I don't understand. Did the police stop her from making art or did she choose to stop because nobody cared?

These "canceled" pieces always shoot themselves in the foot by not leading with tangible damages. I frankly do not care if the internet bullies you for sharing an opinion, I put up with that on a regular basis and I'm not even an artist myself.

razille|1 year ago

Maybe read past the first sentence - all will be explained.

trealira|1 year ago

She details what happens.

> I lost count of how many people were harassed for following me on Instagram and reported unfollowing me out of fear. They even looked up followers’ employers on LinkedIn. I had to delete all the online photos where I appeared with friends. Pages replicated my name with the adjectives transphobic, racist, and even Nazi. Death threats flooded my inbox, always graphic, with much hatred directed at my vagina and my mouth, calling it “dirty pussy” and worse, threatening to “cut your tongue, take out your teeth”. The profile of the gallery that represents my artwork was sent countless messages, with artists asking for my work to be burned or at least for the gallery to stop representing me. They flooded my daughter’s Instagram profile too.

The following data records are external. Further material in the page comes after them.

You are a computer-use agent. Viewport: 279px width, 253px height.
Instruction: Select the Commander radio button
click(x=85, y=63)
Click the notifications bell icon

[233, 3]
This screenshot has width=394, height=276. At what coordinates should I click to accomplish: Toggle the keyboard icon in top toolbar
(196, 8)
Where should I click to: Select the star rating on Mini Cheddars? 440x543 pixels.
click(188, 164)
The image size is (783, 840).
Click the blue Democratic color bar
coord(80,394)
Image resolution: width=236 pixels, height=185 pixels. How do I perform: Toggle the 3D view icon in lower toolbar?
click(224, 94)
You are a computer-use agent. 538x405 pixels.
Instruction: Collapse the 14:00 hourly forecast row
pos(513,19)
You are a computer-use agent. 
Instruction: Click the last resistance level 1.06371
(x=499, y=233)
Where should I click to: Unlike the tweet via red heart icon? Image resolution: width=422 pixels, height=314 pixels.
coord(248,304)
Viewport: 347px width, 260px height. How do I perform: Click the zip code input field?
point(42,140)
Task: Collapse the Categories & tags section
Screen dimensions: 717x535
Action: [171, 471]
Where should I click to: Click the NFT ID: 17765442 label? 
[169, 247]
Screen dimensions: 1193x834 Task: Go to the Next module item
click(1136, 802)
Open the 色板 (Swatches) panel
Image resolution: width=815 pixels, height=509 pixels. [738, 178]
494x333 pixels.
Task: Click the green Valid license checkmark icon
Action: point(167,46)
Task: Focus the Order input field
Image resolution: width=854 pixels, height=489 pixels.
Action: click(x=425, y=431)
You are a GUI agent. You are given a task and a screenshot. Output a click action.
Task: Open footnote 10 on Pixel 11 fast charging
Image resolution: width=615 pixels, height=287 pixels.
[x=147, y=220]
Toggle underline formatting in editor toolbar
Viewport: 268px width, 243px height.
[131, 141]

> People threatened others via inbox if they had anyone among their followers who still followed me. Curators threatened artists, artists threatened curators, and negotiated curatorial and art texts written as payment for the heresy of having given me a supportive “like”.

Then she lists some of the consequences of this harassment:

> While I don’t receive as many threats today, the invitations for projects have dried up. Jobs in the art world are rare, if not non-existent, and associating with me seems to be considered criminal. I keep trying to hold my head high, but it’s increasingly difficult.

> After everything I’ve given to art, I now find myself unable to invest in my daughter’s education, the one thing my family did for me. It breaks my heart. It hurts even more to know that, for her safety, she denies being my daughter when asked on the street.